What the task asks: Please state the number of lines in the entries below where the word "width" appears. Include nothing else.

(Stored records)
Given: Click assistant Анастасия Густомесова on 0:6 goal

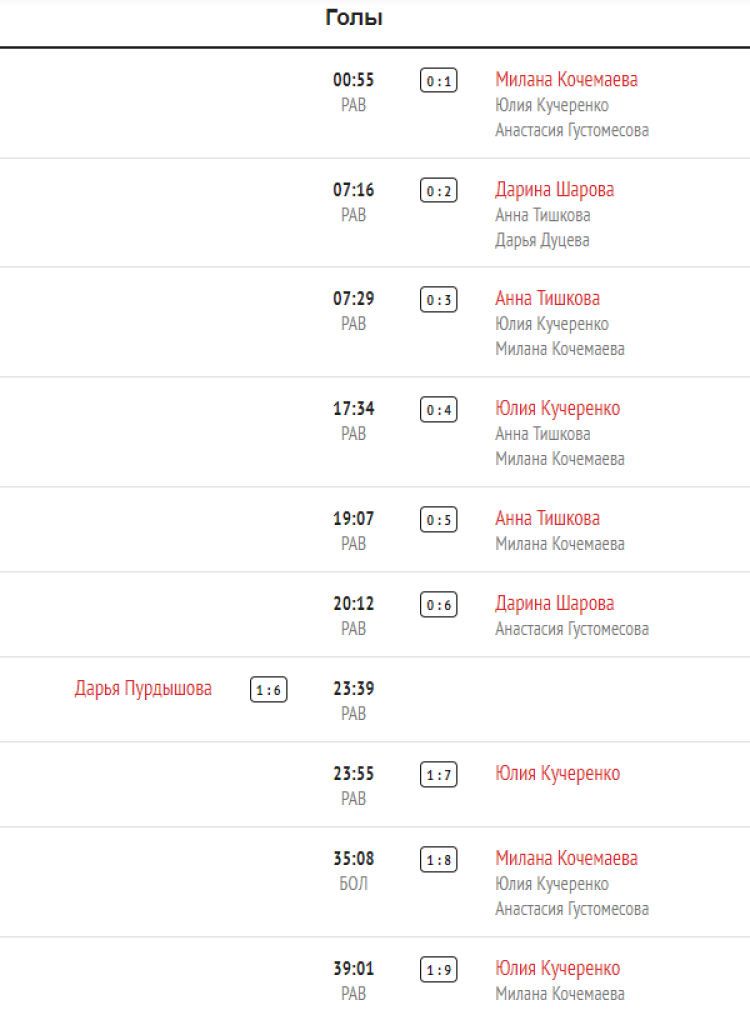Looking at the screenshot, I should point(572,629).
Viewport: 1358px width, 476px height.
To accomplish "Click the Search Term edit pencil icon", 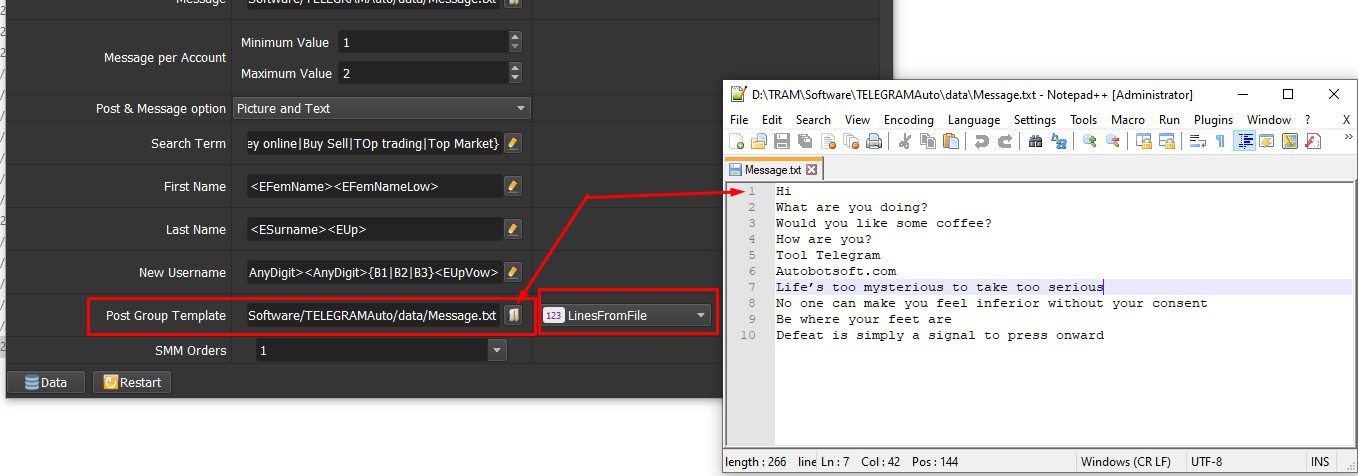I will (513, 143).
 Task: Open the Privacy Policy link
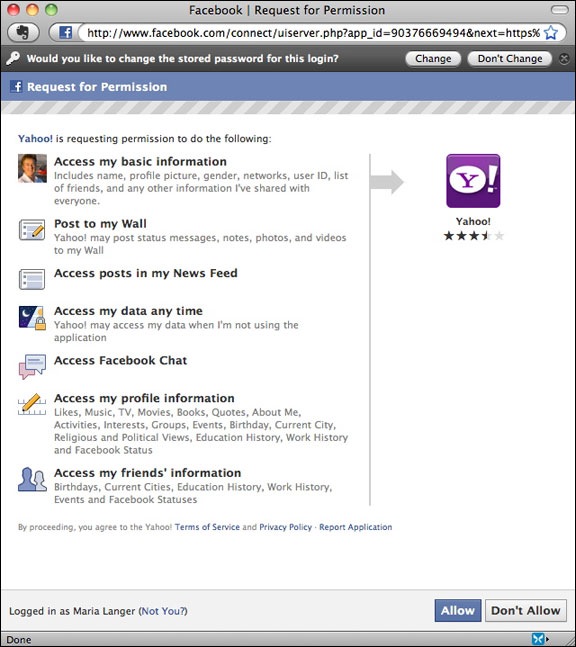286,527
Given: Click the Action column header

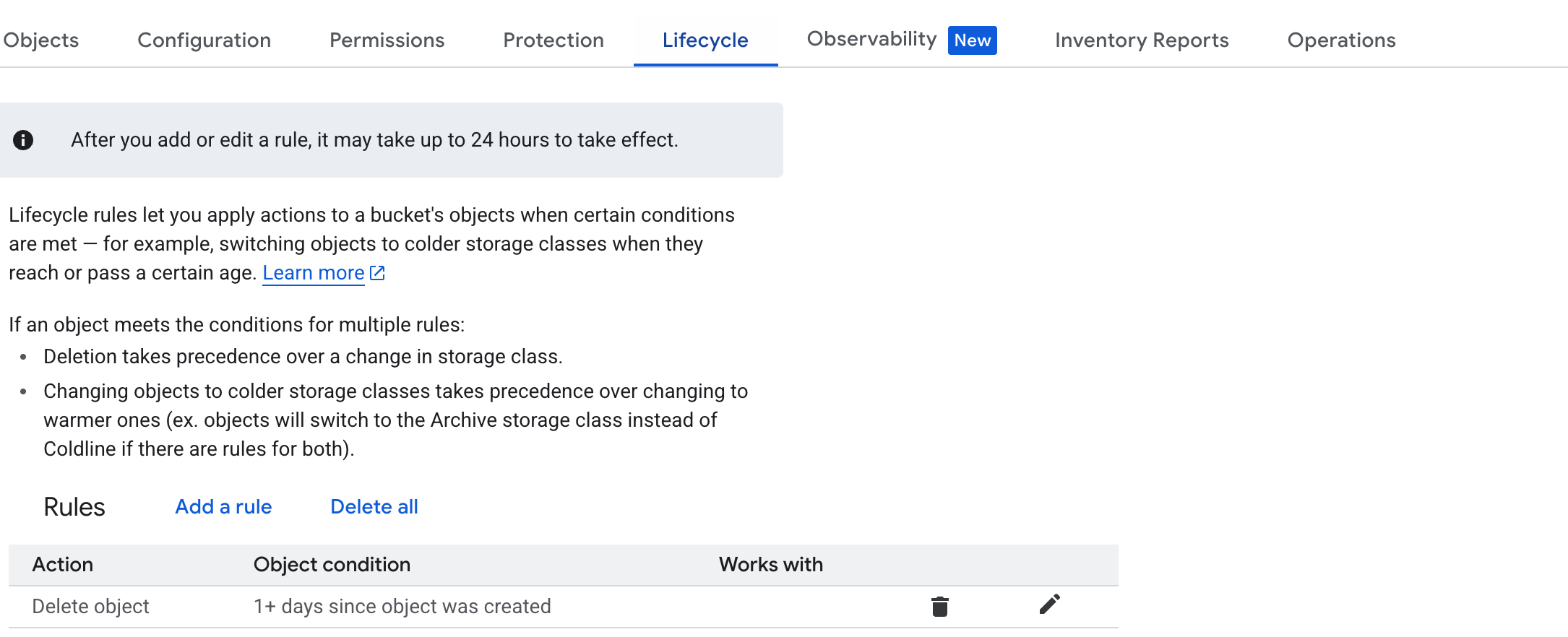Looking at the screenshot, I should (x=63, y=565).
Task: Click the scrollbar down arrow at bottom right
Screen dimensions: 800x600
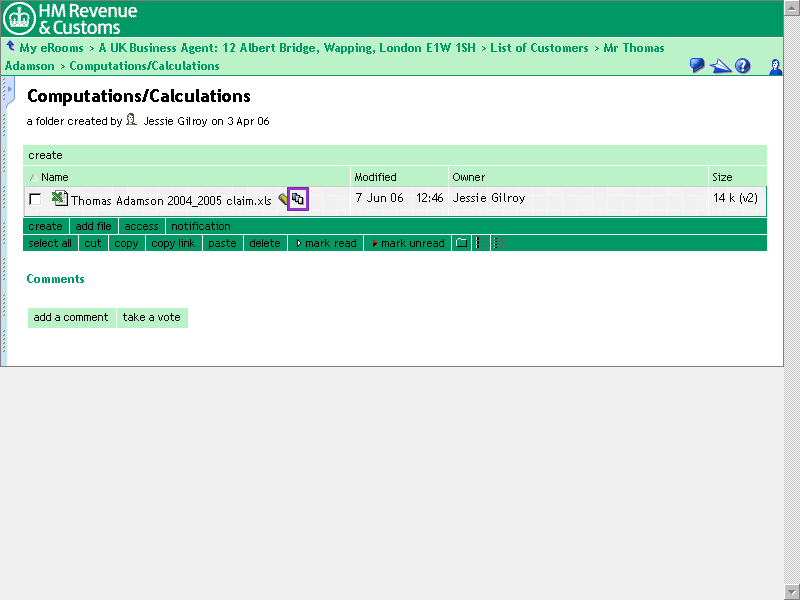Action: click(791, 589)
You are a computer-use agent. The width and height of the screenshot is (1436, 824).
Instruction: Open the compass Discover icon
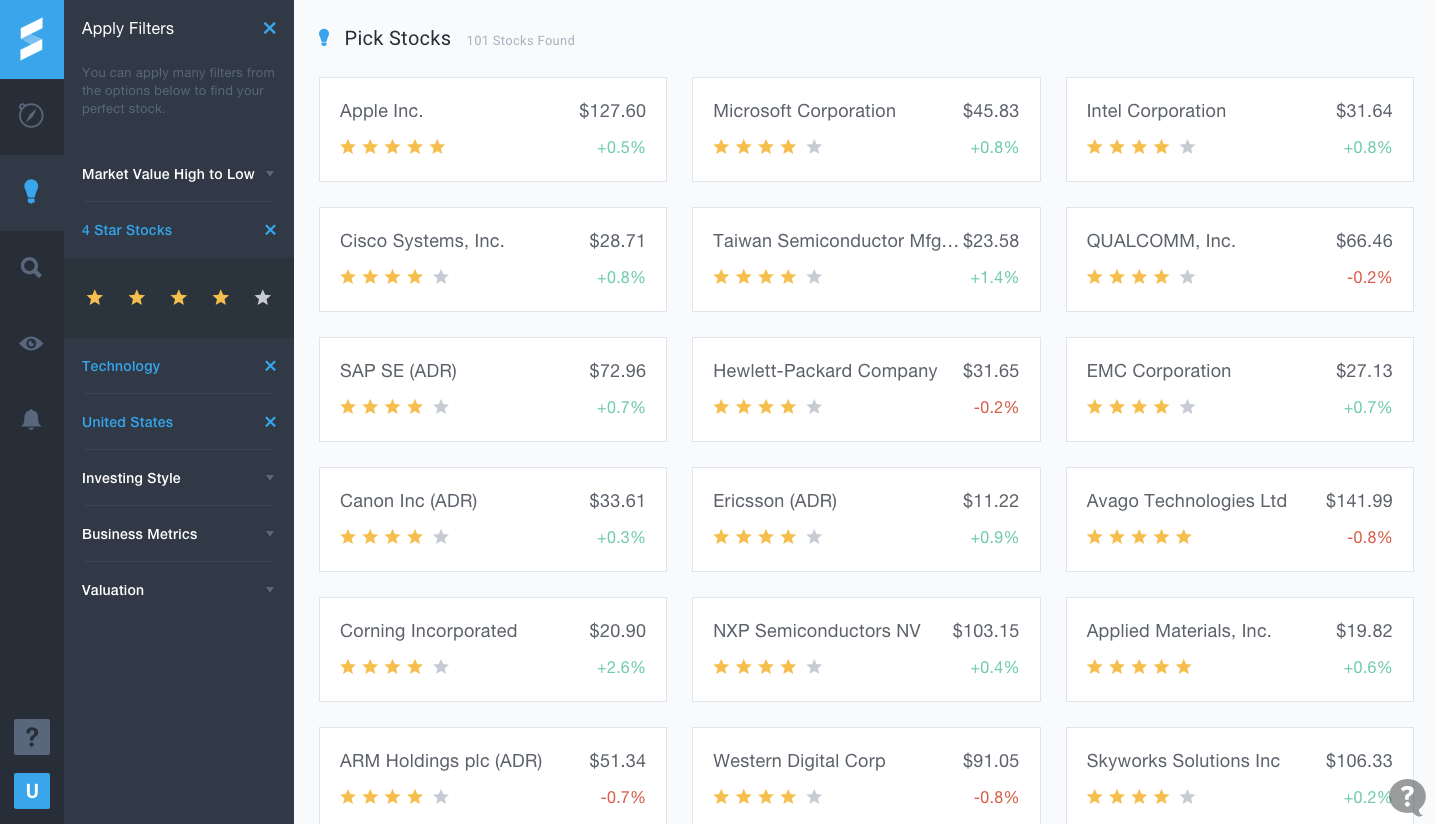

Output of the task: 2